How much of your current AI strategy is delivering real, measurable profit, and how much is just…productivity?
For leaders facing margin pressure and operational complexity, the current applications–summarising meetings or drafting emails–are merely the starting point. The real value lies in using AI to solve the industry’s most expensive and complex problems: high return rates, inefficient cross-border scaling, and poor product discovery.
We sat down with Sebastian Spiegler, Senior Director of AI at Rithum, to cut through the hype. With a PhD in Machine Learning and Natural Language Processing and a background leading AI product strategy over the last decade, Sebastian operates at the practical frontier of applied AI.
In the newest episode of Business Casual, he shares how high-growth brands are moving beyond the buzz and why your data, not the AI model, is the single biggest factor for success.
The three tiers of AI: Moving from efficiency to advantage
Most brands are already using AI, but Sebastian frames this adoption as three distinct tiers. While the first two are about efficiency, the third is where competitive advantage is built.
Tier one: Workflow and productivity. This is the AI embedded in your daily tools - like CoPilot or Gemini - helping you draft documents and summarise data. It saves time, but it offers zero differentiation.

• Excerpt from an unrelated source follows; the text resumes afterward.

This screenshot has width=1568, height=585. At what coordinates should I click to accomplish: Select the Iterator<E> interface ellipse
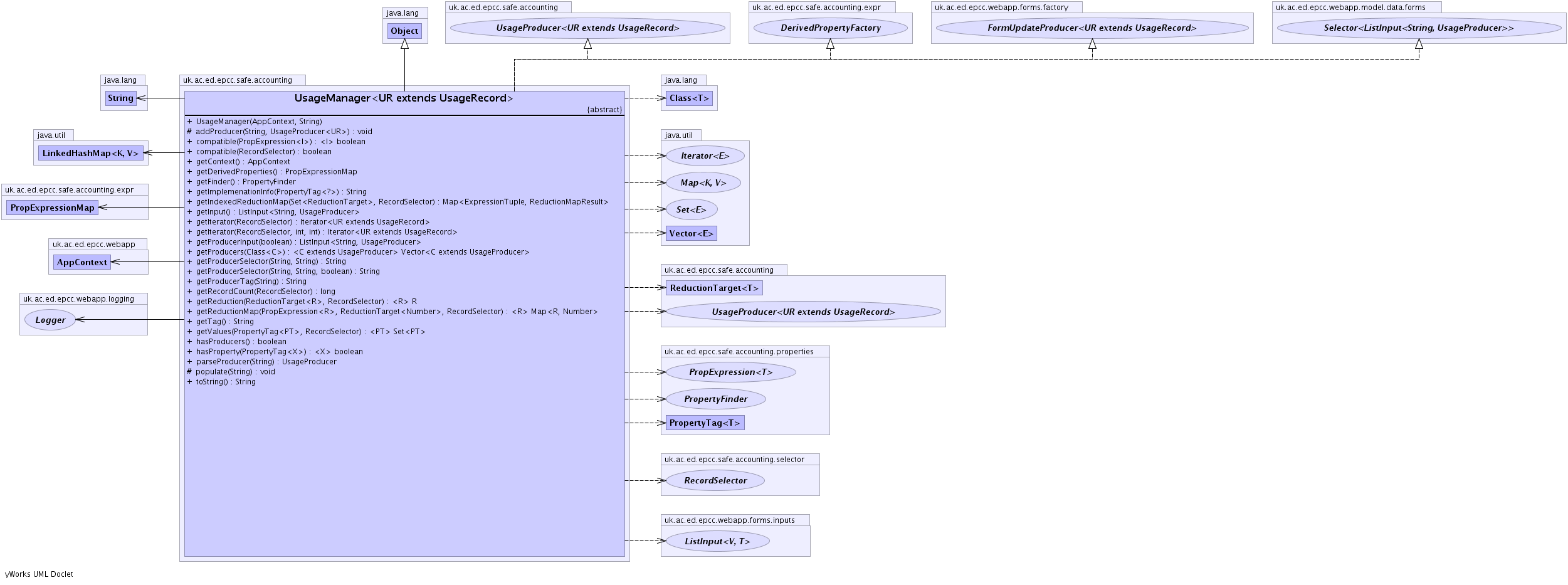(705, 156)
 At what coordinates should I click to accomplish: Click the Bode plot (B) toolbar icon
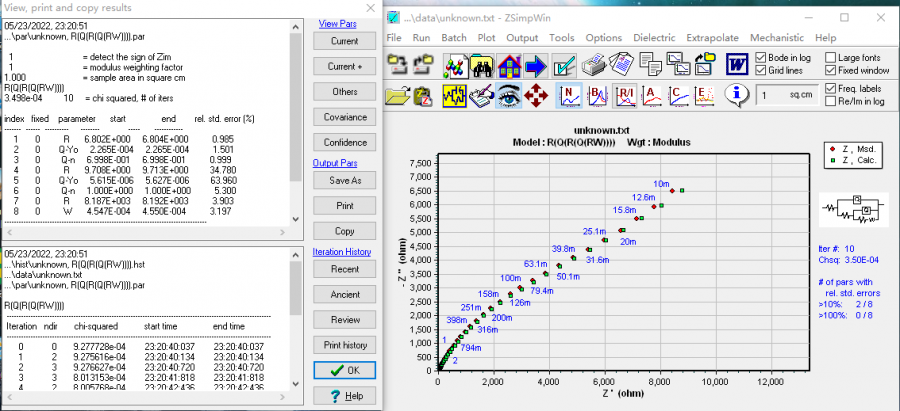coord(596,95)
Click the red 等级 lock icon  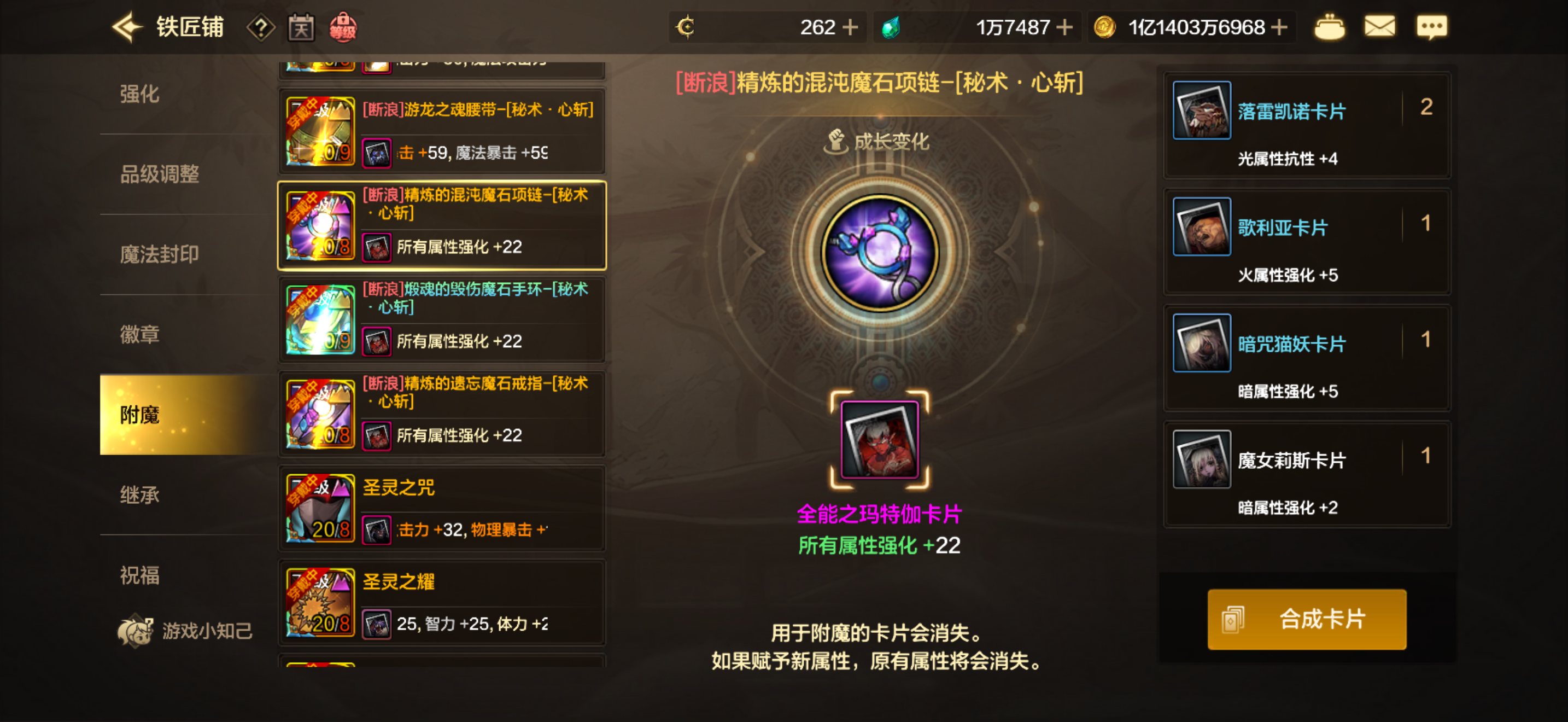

Tier two: Third-party services. Here, brands experiment by plugging into subscription-based services like Amazon Bedrock as a low-investment way to test specific use cases.
Tier three: Proprietary AI. This is where the real value lies. "Getting the real competitive advantage, you need to use your own data and build your own models," Spiegler explains. This is about building systems trained on your business data to solve your specific problems.
The push to the third tier is almost always driven by operational complexity. A generic AI can’t solve the “immense challenge of onboarding and categorising products at scale across different languages and market taxonomies”. This is a core bottleneck in European expansion. It’s why Rithum developed its own proprietary AI Magic Mapper, powered by RithumIQ. Magic Mapper uses multi-language models to automate product categorisation and mapping, helping brands “launch in the new channel within minutes rather than days”.
Solving the returns problem with AI
For fashion brands, the clearest path from AI investment to profitability is by tackling returns.
This isn’t just about spotting broad trends. It’s about granular, SKU-level insights. As Spiegler notes, a huge portion of returns is often driven by a very small number of products. The problem is finding them in a catalogue of thousands–which is where AI can help.
A proprietary AI, trained on your own returns data, can provide actionable recommendations: “AI doesn’t just tell you that bikinis return a lot in Germany, but tells you to ship them to the UK where they sell at full margin”.
This is the difference between data (a high-level stat) and insights (an actionable recommendation). An AI can also pinpoint why an item is returned–a misleading image, a poor fit description–and even benchmark your product performance against industry peers by category and country.
We’ve run analysis for some of the big fashion brands where something like 500 SKUs drive 10% of the returns. If you attack those SKUs, you can greatly reduce those returns and increase your profit margins.
Improving discoverability with AI
The way customers are finding products is changing. It’s no longer just a search bar. Spiegler points to the rise of agentic commerce, where customers use AI agents to find products in natural language: “find me the best dry shampoo under €20”.
The new frontier presents a massive challenge. To be discoverable by an AI agent, your brand must have:
A crawlable D2C site.
High-quality, feed-ready product data.
A strategy for new standards, like the emerging llms.txt file that governs how AI models can use your site's content.
"Consumers search more and more for products within LLMs," Sebastian notes. "Brands [must] adapt... making their websites more discoverable". This is why Rithum is already actively integrating its brands' data feeds into new agentic search engines like Perplexity, ensuring they show up where customers are searching next.
Your AI is only as good as your data
The shift to agentic commerce highlights the single biggest hurdle holding most brands back: data readiness.
You can have the most advanced AI model, but it’s useless if it's running on incomplete, inconsistent, or siloed data. Spiegler was clear that Rithum itself had to heavily invest in building its own data lake to create a single source of truth before its AI strategy could succeed.
Preparedness starts with data. Get your data right and consumers will find your products. And this is true for marketplaces today. This is true for the agentic search engines tomorrow.
What's next? Agent-to-system automation
Looking ahead, Spiegler predicts the next major disruption will be "agent-to-system automation".
This is when AI agents move from just finding products to acting on them—connecting directly into retail systems. "They may check your stock... they may order, or they may deal with your returns," Spiegler predicts. This level of automation will "step by step automate those [tasks] for the e-commerce team".
The takeaway is clear: this future requires a clean, connected, and integrated data foundation. AI isn't magic. It's a powerful tool that, when built on a solid data strategy, can move from a simple productivity hack to a core driver of profitability.